I’ll always love you. と意味は同じ?

基本的な意味は同じです。I’llI will の短縮形で、会話ではこちらが自然です。一方、歌の題名のように I will と省略せずに言うと、意志がよりはっきり響くことがあります。

ドリー・パートンの曲と意味は違う?

根本の物語は同じです。ドリー・パートンが作った原曲も、愛情を失ったからではなく、大切に思いながら別々の道へ進む歌です。ホイットニー版は映画『ボディガード』の文脈と壮大なアレンジによって、よりドラマチックな印象になりました。

英語初心者にも学びやすい曲ですか?

語彙と文の骨格は比較的シンプルで、英語初心者にも向いています。
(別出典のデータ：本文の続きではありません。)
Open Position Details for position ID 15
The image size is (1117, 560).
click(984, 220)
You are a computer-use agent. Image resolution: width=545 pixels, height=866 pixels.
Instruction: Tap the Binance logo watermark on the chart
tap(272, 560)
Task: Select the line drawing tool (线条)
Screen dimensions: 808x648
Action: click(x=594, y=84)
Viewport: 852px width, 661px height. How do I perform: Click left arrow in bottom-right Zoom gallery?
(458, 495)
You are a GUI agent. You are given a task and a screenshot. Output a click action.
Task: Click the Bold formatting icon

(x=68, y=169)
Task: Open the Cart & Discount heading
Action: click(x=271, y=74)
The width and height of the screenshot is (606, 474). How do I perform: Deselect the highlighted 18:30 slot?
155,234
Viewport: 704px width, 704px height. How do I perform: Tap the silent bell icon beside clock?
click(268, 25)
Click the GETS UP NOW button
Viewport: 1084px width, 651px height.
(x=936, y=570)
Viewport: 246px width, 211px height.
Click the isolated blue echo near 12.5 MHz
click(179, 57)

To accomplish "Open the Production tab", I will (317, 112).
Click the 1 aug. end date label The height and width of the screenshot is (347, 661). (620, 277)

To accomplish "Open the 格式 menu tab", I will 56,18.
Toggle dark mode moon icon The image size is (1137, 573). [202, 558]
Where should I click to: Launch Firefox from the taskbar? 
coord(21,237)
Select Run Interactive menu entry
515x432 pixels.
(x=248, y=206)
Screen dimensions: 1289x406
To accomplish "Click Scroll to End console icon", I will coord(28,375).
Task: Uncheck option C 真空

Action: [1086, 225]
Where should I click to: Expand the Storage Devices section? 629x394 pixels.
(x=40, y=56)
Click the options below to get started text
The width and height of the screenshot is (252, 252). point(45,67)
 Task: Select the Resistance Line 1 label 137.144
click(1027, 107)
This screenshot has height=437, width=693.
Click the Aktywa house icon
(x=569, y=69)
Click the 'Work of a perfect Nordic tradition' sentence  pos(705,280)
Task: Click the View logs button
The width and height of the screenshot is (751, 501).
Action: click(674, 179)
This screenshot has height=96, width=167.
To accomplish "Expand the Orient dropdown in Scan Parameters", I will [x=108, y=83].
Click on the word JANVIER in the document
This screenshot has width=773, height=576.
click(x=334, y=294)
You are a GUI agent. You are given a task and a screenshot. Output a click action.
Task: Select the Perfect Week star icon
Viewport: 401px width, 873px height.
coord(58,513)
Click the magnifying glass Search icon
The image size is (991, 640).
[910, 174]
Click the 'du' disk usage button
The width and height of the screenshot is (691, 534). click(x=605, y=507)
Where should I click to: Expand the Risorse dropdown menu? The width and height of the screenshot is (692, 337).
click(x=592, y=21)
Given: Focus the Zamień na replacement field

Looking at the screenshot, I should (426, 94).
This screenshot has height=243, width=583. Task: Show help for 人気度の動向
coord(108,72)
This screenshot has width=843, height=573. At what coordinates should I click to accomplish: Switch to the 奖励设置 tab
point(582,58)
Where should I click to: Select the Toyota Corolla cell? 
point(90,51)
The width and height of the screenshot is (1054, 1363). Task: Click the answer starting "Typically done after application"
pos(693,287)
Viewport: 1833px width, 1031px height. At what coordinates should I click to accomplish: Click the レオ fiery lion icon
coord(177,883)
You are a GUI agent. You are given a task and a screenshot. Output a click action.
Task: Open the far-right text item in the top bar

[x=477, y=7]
ただし、後半の歌唱は音の装飾が多いため、リスニング練習では静かな冒頭や題名の一文から始めるのがおすすめです。

まとめ|will に込められた「変わらない意志」

「I Will Always Love You」は、愛しているからこそ相手を手放し、その未来の幸せを願う別れの歌です。題名の will は単なる未来ではなく意志、always はその気持ちが変わらないことを表しています。

まずは will always + 動詞 をひとかたまりで覚え、I’ll always remember you. のような自分の一文を作ってみてください。名曲の感情と一緒に覚えた英語は、単語帳で覚えた表現より長く心に残ります。